WHAT THE EXERCISE ASKS: In the records below, which lines include "will"? Copy them.

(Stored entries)
········

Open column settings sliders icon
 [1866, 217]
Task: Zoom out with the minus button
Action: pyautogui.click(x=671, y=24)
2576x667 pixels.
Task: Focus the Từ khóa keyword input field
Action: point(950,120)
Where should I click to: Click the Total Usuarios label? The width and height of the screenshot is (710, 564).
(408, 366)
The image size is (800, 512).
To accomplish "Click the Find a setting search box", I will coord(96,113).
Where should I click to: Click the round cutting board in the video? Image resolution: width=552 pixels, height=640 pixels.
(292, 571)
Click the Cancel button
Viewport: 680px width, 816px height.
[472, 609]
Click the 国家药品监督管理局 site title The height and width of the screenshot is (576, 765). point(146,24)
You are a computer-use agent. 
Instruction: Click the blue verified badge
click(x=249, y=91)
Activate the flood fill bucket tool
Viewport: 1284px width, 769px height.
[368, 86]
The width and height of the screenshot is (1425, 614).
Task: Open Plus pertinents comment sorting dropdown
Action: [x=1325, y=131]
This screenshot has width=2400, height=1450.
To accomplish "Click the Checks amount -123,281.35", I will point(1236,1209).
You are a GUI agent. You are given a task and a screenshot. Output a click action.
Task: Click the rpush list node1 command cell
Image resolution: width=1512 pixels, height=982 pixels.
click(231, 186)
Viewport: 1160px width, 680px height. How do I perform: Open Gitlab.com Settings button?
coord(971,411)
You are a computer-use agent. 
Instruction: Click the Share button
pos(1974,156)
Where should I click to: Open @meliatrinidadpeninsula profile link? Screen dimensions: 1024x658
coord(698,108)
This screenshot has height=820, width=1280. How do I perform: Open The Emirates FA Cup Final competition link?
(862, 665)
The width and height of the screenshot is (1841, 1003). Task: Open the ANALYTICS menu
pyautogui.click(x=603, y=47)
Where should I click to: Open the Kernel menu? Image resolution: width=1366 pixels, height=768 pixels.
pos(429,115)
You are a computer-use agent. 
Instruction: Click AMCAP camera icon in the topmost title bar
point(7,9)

········

ANSWER SECTION:
To accomplish "Click the Find a setting search box", I will coord(96,113).
To accomplish "Click the Checks amount -123,281.35", I will point(1236,1209).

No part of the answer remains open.